En posant ma roue au Salvador, premier pays après le Guatemala, une sourde appréhension envahit mon esprit. Ce pays de 7 millions d’habitants, deux fois plus petit que la Suisse, détiendrait le triste record du taux d’homicide le plus élevé d’Amérique centrale (du monde, selon les sources…), essentiellement en raison des “activités” de gangs aussi violents que bien organisés. Comparaison n’est pas raison me direz-vous mais imaginons un instant ce que serait notre quotidien si chaque jours 12 meurtres étaient commis pour une région grande comme la Suisse alémanique. Désespérant état de fait aggravé encore par la situation socio-économique d’une population dont la moitié vit en dessous du seuil de pauvreté et 20 % dans l’extrême pauvreté (alors pourtant que 0,3 % accaparent 44 % de la richesse du pays !). Mais ne laissons pas ces statistiques agir comme des ombres sur les lumineuses rencontres que la vie peut réserver. José, guarde-armé d’une zone résidentielle ultra-chic-ultra-sécurisée, me propose un espace de campement à l’insu de ses supérieurs et veille sur mon sommeil, Ernesto en route à vélo pour son travail d’esclave dans les cultures de café parle (à un convaincu) de l’impétueuse nécessité de changement et Denis enfin, jeune médecin en formation, partage un peu de son temps entre études et travail pour échanger sur les voyages, la mucoviscidose et le jeune atteint qu’il connaît. Sa vie, la mienne, la vôtre aussi d’ailleurs, le sens (unique ou inique ?) de l’existence… Oui, c’est vrai, au Salvador (mais pas uniquement) il m’est aussi arrivé parfois d’éprouver la crainte. A tord ou à raison d’ailleurs, parce que le danger se (dé)joue de toutes suppositions. A vélo, il est vrai qu’en cas d’ennui, il n’y a pas d’accélérateur sur lequel appuyer, ni de vitre à remonter. On se présente dans sa plus pure vulnérabilité. Et paradoxalement, cela me conduit sur le chemin d’une plus grande sérénité. Quoiqu’il en soit, le Salvador restera sous bien des aspects l’une des plus forte expérience intérieure et extérieure de ces quatre derniers mois.

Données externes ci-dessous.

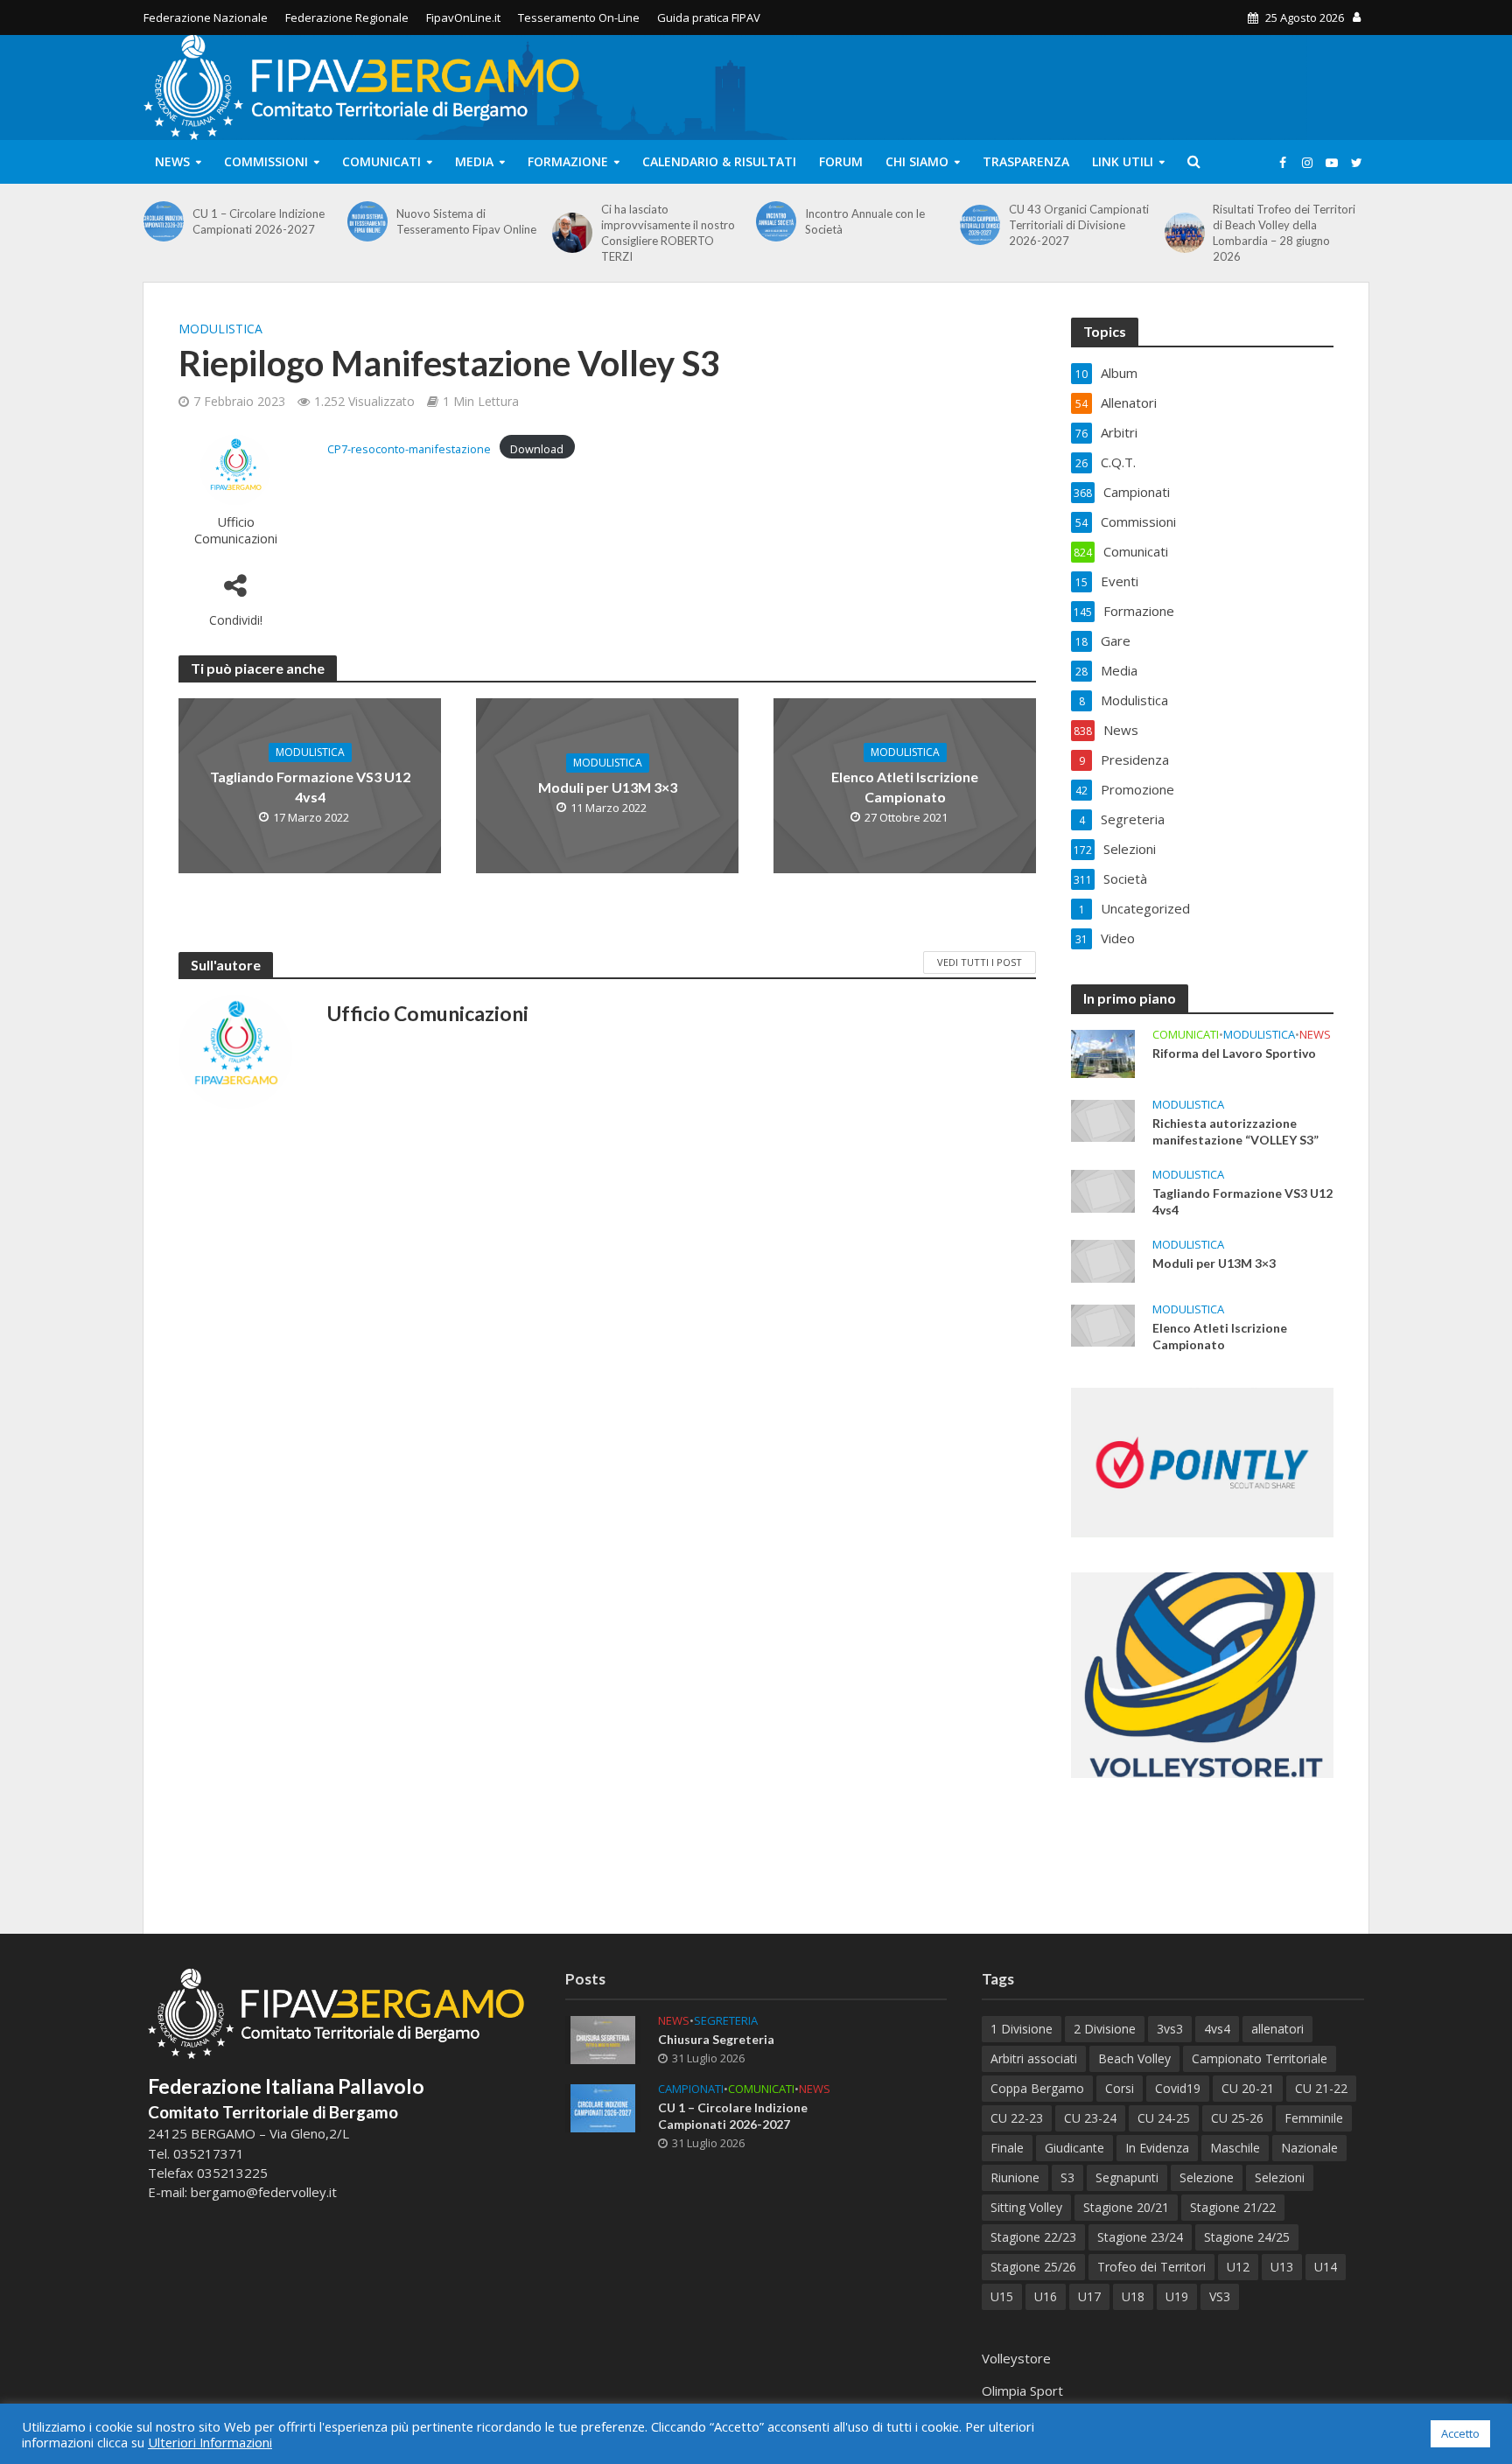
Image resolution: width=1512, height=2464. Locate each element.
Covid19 (1177, 2088)
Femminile (1313, 2118)
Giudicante (1074, 2147)
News (172, 161)
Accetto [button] (1460, 2433)
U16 (1045, 2296)
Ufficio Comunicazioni (235, 530)
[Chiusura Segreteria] (602, 2039)
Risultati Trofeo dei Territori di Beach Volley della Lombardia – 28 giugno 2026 (1284, 232)
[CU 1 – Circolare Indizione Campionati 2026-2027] (164, 221)
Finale (1007, 2147)
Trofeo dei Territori (1151, 2266)
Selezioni (1280, 2177)
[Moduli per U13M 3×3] (1103, 1259)
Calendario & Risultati (719, 161)
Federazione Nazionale (206, 17)
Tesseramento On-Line (579, 17)
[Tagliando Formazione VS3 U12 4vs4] (1103, 1189)
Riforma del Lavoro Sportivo (1234, 1053)
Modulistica (220, 328)
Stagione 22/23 (1033, 2237)
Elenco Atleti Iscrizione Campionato (904, 786)
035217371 (208, 2153)
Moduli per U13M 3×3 (607, 787)
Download (537, 449)
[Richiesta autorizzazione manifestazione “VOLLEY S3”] (1103, 1119)
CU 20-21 (1248, 2088)
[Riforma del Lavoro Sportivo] (1103, 1051)
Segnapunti (1127, 2177)
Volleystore (1016, 2358)
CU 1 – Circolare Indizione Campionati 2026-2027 (258, 221)
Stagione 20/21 (1126, 2207)
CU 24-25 (1164, 2118)
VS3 (1219, 2296)
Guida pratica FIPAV (708, 17)
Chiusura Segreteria (716, 2039)
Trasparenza (1026, 161)
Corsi (1119, 2088)
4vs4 (1217, 2028)
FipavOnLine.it (463, 17)
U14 (1325, 2266)
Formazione (568, 161)
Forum (841, 161)
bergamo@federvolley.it (264, 2192)
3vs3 (1170, 2028)
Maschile (1235, 2147)
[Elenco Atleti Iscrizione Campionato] (1103, 1324)
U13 (1281, 2266)
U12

S’en suit le Honduras, traversé en 3 jours. Traversé aussi par une crise socio-militaro-politique. Sur ma trajectoire, le coup d’état contre le président élu Zelaya se traduit par quelques graffitis et la présence renforcée de militaires, fumant nonchalamment, appuyés contre les bâtiments officiels. “Qu’il nous rende notre president”, hurlent le peuple. “Qu’ils virent le communiste”, répondent les forces armées. Les dissensions sont plus que palpables et s’enracinent au plus profond de l’histoire du pays. Les guerres civiles, les révolutions et les contre-révolutions sont intimes à beaucoup de pays d’Amérique latine et les questions socio-politiques ne sont jamais très loin au cours des discussions, pour mon plus grand plaisir d’ailleurs. La politique, on aime ou on déteste, elle n’est reste pas moins la matrice de bien des activités humaines.

La prochaine frontière s’ouvre sur le Nicaragua ; terre de volcans, coiffés parfois d’épaisses fumés blanches. Drôle d’illusion, leur structure conique donne la sensation qu’il te tourne autour et non l’inverse. Comme de coutume, la solidarité se manifeste souvent après quelques échanges courtois. Un toit parfois, très souvent des sourires, des encouragements et des salutations le long de la route. Quelques réprimandes de la part de certaines mères, qui s’interrogent sur les soucis que mon goût des grands espaces doit causer à l’une d’entre elles, probablement morte d’inquiétude, à des milliers de km d’ici. Exemple de fraternité sans frontière, la solidarité maternelle est internationale.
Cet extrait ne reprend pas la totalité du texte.